Most people don’t really know anything about mental illness. This ignorance is clearly portrayed in the media and the film industry. It’s been improving these past few years, but the stigma and stereotypes are still wide-spread and thriving, even in countries like Denmark. We are not taught about mental illness in schools – at least not as far as I know – unless we’re discussing geniuses in art or science. We might learn about the mental illnesses of Einstein and Van Gogh, but that’s about it. These people are considered far from normal; they were exceptional beings unlike “regular people.”

I had a substitute teacher that was supposed to be our Danish and history teacher for a year while our own teacher was on maternity leave. I think she lasted about a month, max. My classmates mainly consisted of bullies (and some were children of alcoholics), not really caring about learning. No teacher in our school wanted to be a substitute teacher in our class for even one hour; I once overheard someone say, “Oh no, I have to be a sub in 4.A today. (In grade four you’re about 10 years old.)

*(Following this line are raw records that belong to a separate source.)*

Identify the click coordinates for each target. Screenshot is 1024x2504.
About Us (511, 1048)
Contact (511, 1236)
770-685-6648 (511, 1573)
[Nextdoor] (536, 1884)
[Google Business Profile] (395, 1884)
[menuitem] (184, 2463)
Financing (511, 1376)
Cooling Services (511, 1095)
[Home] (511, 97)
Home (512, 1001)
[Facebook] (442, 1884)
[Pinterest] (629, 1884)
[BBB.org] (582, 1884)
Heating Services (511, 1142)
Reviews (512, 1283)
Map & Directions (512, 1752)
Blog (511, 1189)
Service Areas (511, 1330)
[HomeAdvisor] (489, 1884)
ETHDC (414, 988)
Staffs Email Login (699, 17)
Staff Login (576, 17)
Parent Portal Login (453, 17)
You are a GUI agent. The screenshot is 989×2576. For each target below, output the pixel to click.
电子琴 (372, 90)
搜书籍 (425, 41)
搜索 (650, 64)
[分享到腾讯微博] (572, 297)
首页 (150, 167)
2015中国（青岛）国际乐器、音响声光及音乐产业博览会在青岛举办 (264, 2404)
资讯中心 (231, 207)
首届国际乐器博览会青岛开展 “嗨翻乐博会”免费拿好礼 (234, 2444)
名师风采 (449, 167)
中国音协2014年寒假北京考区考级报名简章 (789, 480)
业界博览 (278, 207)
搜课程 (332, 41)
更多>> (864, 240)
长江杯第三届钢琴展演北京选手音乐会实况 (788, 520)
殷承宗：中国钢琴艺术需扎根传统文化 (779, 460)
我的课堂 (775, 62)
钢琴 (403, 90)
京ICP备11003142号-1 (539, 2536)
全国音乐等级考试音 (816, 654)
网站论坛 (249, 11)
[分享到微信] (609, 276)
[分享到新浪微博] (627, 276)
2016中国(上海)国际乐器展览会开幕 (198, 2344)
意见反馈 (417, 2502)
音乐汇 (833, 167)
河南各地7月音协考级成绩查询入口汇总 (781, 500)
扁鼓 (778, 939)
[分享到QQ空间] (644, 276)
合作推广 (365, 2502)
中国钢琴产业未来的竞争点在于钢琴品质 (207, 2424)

This poor, young, newly graduated teacher had been chosen to spent a year in hell. How had she been chosen for us? How could the school board be so cruel?

Long story short, she ended up quitting after about a month, and we were told she was just lying at home on her couch, crying. That’s literally what we were told. Then they made everyone sign a “get well” card for her. We never saw her again.

Nobody explained to us the psychological terror she had been exposed to from our class. No one explained the consequences this behavior can have on another human being. And no one explained the concepts of “depression” or “mental health.” This might have been the perfect opportunity for that. The boys in our class mainly acted as if they were proud of having broken her so quickly.

This is all to say that ignorance isn’t bliss for those who are negatively affected by it. Mental health should be part of the school curriculum. It would be a great way to fight the stigma against mental illness, and might even get people to seek help sooner than they do now.

My main point with this post is this: don’t tell someone to “just smile” or “just be positive” or “just stop thinking that way!” Instead, try to listen. Try to learn. This way, your good intentions could actually be transformed into something helpful – into something positive.